In a recent edition of The New York Times Style Magazine, Adam Bradly picked up where Professor Wu left off with his essay, “Good Enough” which online was changed to, “The Privilege of Mediocrity.” He writes that mediocrity is something most available to the privileged because there are more opportunities, there is less scrutiny, and because failure for someone in the majority population won’t be held against everyone else of that race or culture.
He writes, “Mediocrity is…a way station on the journey to excellence, a space for radical experimentation and a momentary respite from the unrelenting tug of ambition. The right to be mediocre is also the right to psychic safety that, paradoxically, produces the conditions for artists to take risks.”
Mediocrity is the safe space that we create for ourselves in order to flourish. The flourishing can look like excellence, but it would be a mistake to assume that excellence had been the goal. Instead, it could be seen as a biproduct of someone who took back the freedom to enjoy the pursuit something and the time and space to do it. There isn’t always a “goal” when you’re lost in something. And the end product is usually not where anyone could have predicted at the start.
Mediocrity also doesn’t imply a lack of effort. It’s usually more difficult when you first start working on something, doing it somewhat poorly, than it is later on when you’ve mastered it. And those early days are when you need the privacy and safety the most. What is also true is that mediocrity (average) for one person can look like genius to another. Mediocrity is more about the attitude of experimentation.

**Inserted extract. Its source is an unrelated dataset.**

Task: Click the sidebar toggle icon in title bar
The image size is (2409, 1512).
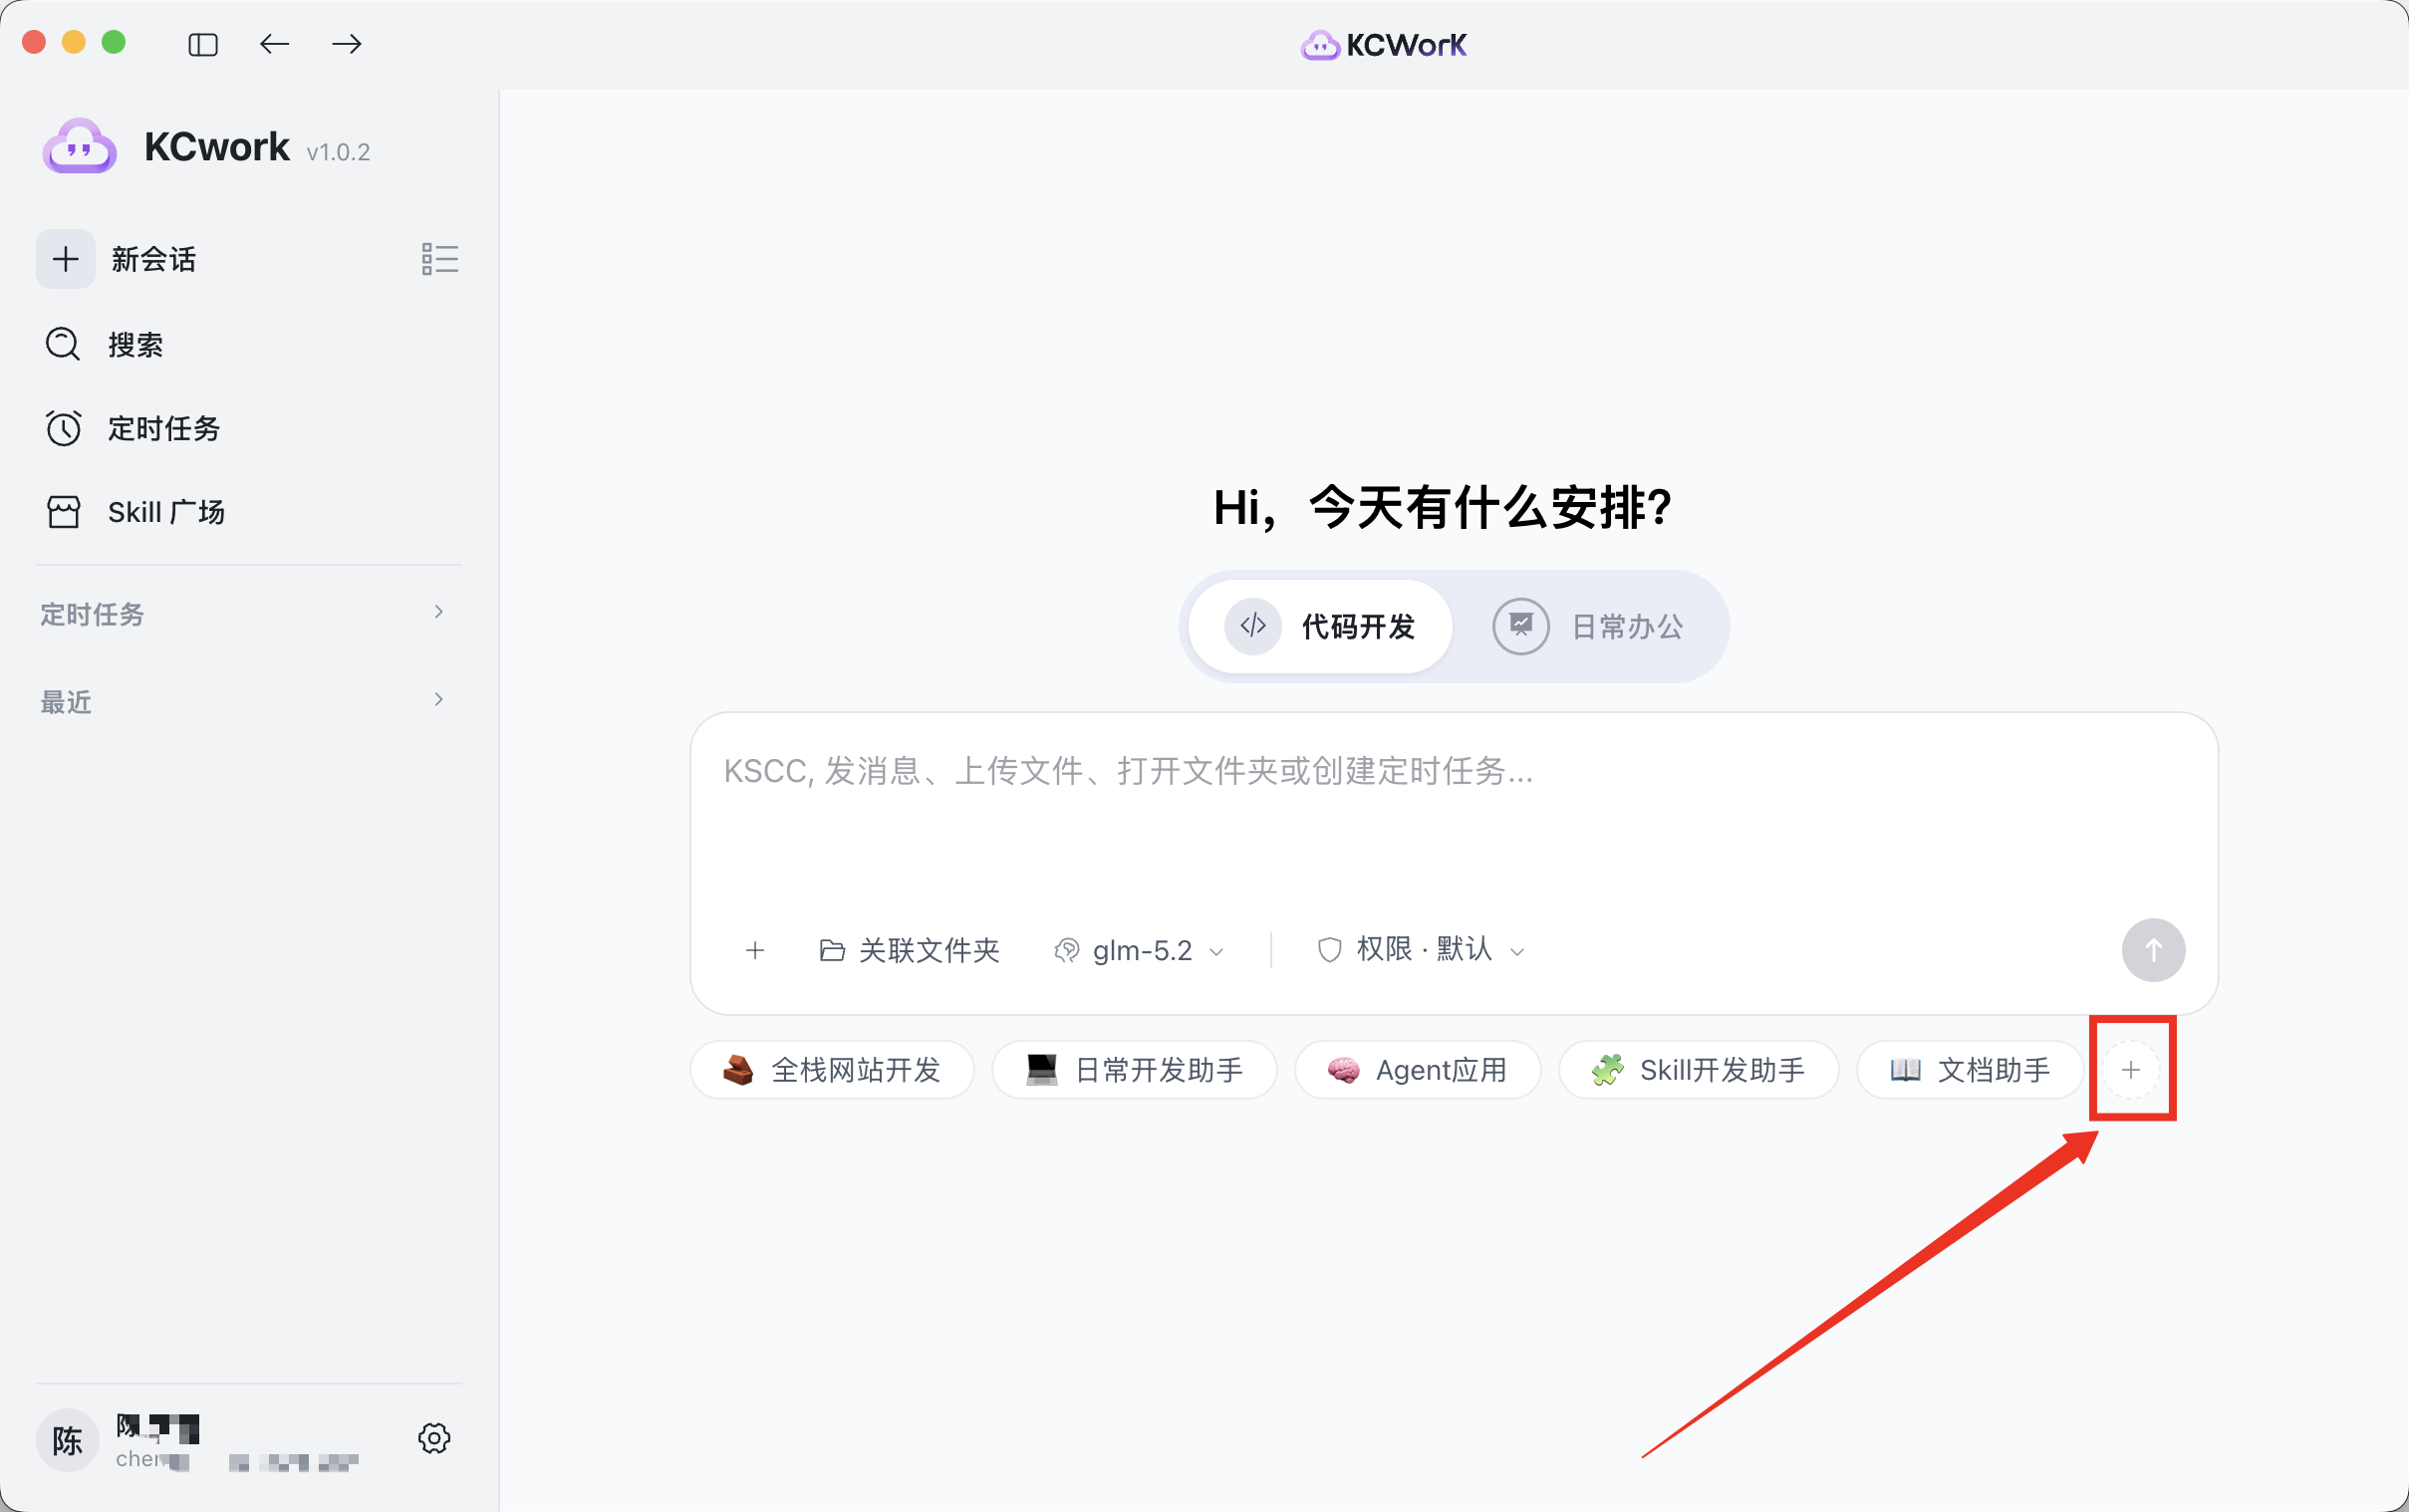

This flower arrangement is, in many ways, excellent, but it is made up of elements that might be considered mediocre. It is the product of someone taking the time to appreciate native flowers, seed pods, and grasses rather than use material shipped in from elsewhere. These are cast-off plants.

From Bradley’s perspective, the ability to experiment and take risks is not equally available to all of us because of racism. I would add that younger people are also being disproportionately affected. Children are so stressed out and depressed right now. I wonder if they feel that they and their lives are just too devastatingly mediocre compared to the lives they see being lived online. Childhood and adolescence are the epitome of mediocrity. It is the time of life when people should be experimenting and learning the most. It’s the developmental stage when minds are already prone to insecurity and comparison. Social media takes that comparison and makes it inescapable.
I think we need to take the fear of mediocrity seriously. Social media isn’t the only source, but we know that it’s a major one. With the looming Metaverse and steady growth of online life in general, I’m sure we will have plenty to talk about in the years ahead.